I’m continuing through the Gospel of Luke. In the last few posts, I’ve been comparing our ministry to that of John the Baptist. Right now we should be preparing for the second appearing of the Messiah.

The people were waiting expectantly and were all wondering in their hearts if John might possibly be the Christ.

Luke 3:15

It’s interesting that as John carried out God’s plan for his life, people began to question if he was the promised Messiah. They saw the testimony of lives that were changed by his ministry.

Throughout this section of Scripture, I’ve been repeating that we’re the “John the Baptist Generation”. What the crowd saw in John is what the world should see in us.

Should they think that we’re the Messiah? Absolutely not! But, they should see Christ in us. That’s what it was like in the early church.

The disciples were called Christians first at Antioch.

Acts 11:26

That’s where the name Christian came from. The ministry of those early believers was right in line with how the Lord lived and ministered. The crowd came to the conclusion that these people were Christ followers.

That should be the question of the modern church community. Can people see how we live, respond, and minister; then conclude that we’re trying to be like Jesus? In my opinion, there’s a big disconnect in our generation. It’s time to close the gap between how we live and the life of Christ.

It’s when the people around us see a higher standard of living, that they’ll want what we have.
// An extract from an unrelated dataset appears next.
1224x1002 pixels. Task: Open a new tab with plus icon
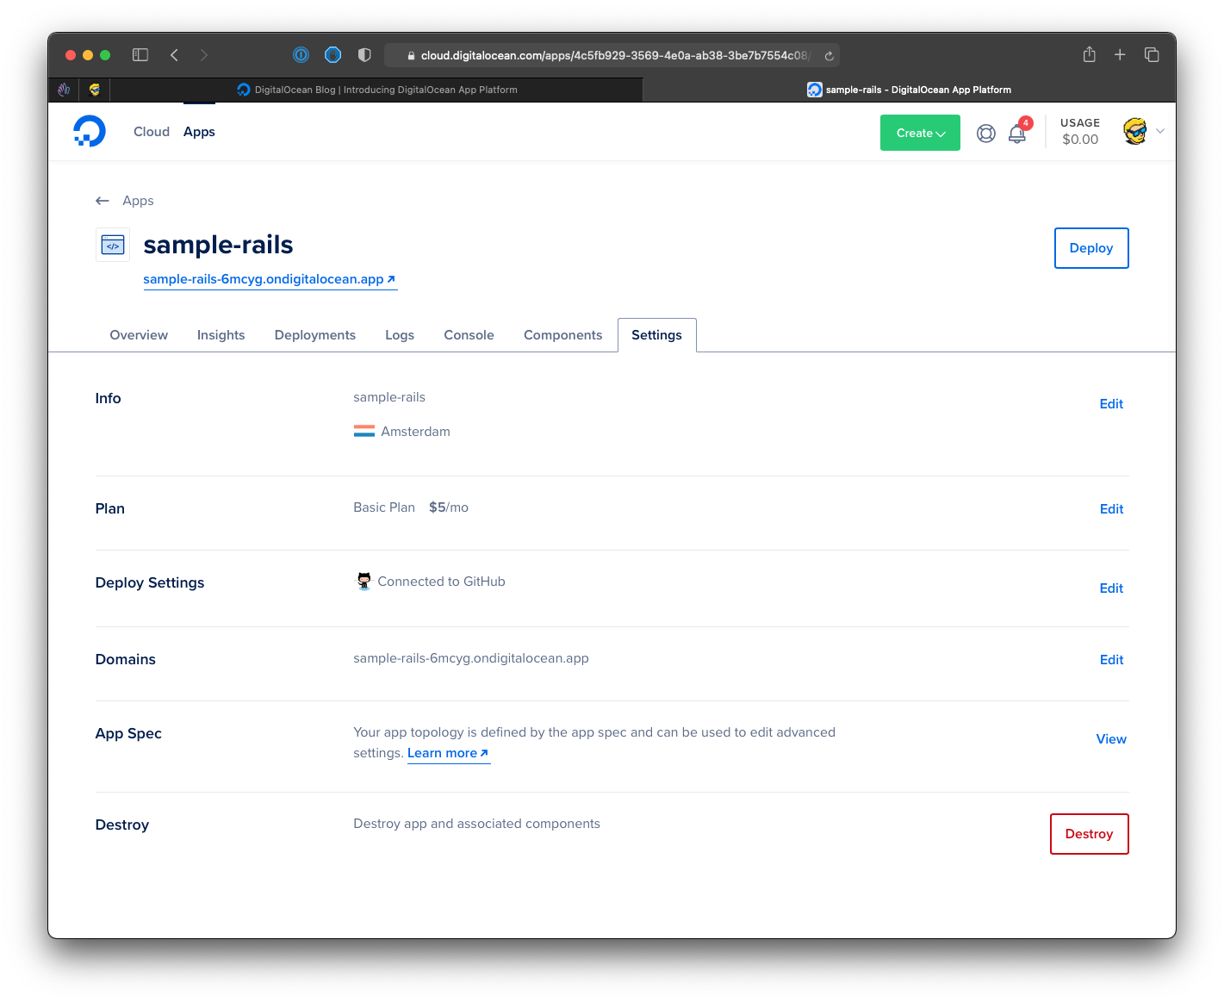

Then, we won’t have to preach at them. They will seek out our message.

That’s why the crowds of people flocked to hear John the Baptist in the desert. They wanted to understand a new level of spirituality.

John answered them all, “I baptize you with water. But one more powerful than I will come, the thongs of whose sandals I am not worthy to untie. He will baptize you with the Holy Spirit and with fire. His winnowing fork is in his hand to clear his threshing floor and to gather the wheat into his barn, but he will burn up the chaff with unquenchable fire.” And with many other words John exhorted the people and preached the good news to them.

Luke 3:16-18

John had quite a message. The problem he had, was that the Old Testament showed both sides of the Messiah. It showed His salvation, but it also talked about the Day of Judgment. John thought that both of these would occur at the same time when Messiah arrived.
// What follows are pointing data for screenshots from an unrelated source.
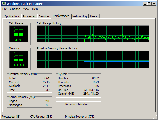Switch to the Networking tab
Screen dimensions: 158x120
tap(80, 16)
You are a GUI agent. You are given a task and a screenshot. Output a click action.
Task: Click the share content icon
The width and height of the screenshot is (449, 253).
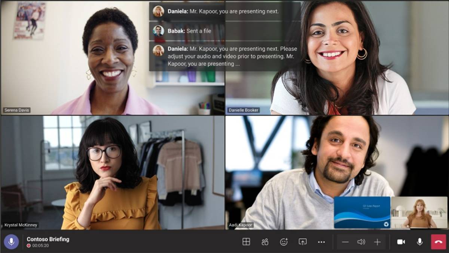[x=302, y=242]
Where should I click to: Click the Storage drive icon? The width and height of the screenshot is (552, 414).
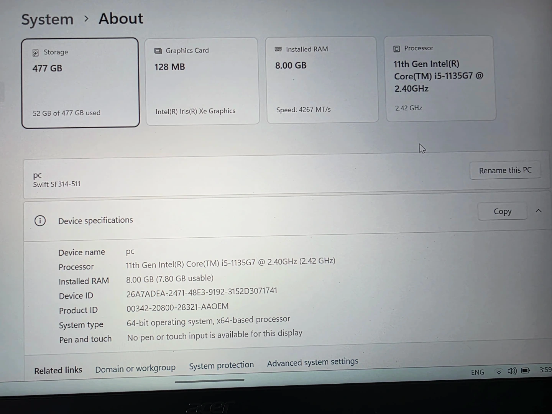click(x=36, y=53)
We know now that when Christ appeared then, it was to save us from our sin. The judgment won’t take place until His second appearance.

But, John does clearly place the choice right before our eyes. We can choose to be immersed in the Holy Spirit. Or, we can be immersed in the fire of judgment. We can choose to be wheat or chaff.
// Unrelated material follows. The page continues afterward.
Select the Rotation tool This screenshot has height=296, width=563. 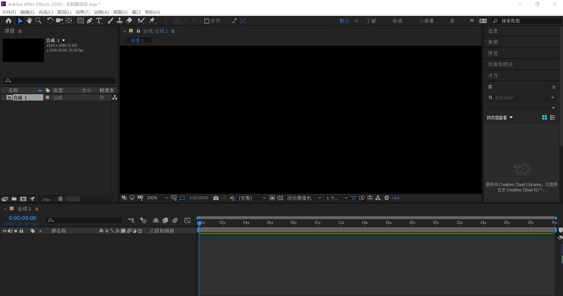[x=50, y=21]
Actually, Jesus taught that He would do this exact thing on the Day of Judgment. He told it in a parable found in Matthew 13:24-30.

With John, his message was good news and bad news. The good news is that Messiah is coming. The bad news is that judgment is also coming.

Our message is similar, but of greater importance. The bad news is that Messiah is coming to judge the world. But, the Good News is that Messiah has already come to save, restore, and protect you from the coming wrath.

Why do we find it so hard to bring this wonderful message to those around us? What are we afraid of?

John preached without fear. Luke 3:19-20, tells us that his message actually got him locked up in prison. Yet, that didn’t hinder him from proclaiming what he was given.

We need to walk in the same boldness as John the Baptist. We need to declare the goodness of Jesus Christ to our world.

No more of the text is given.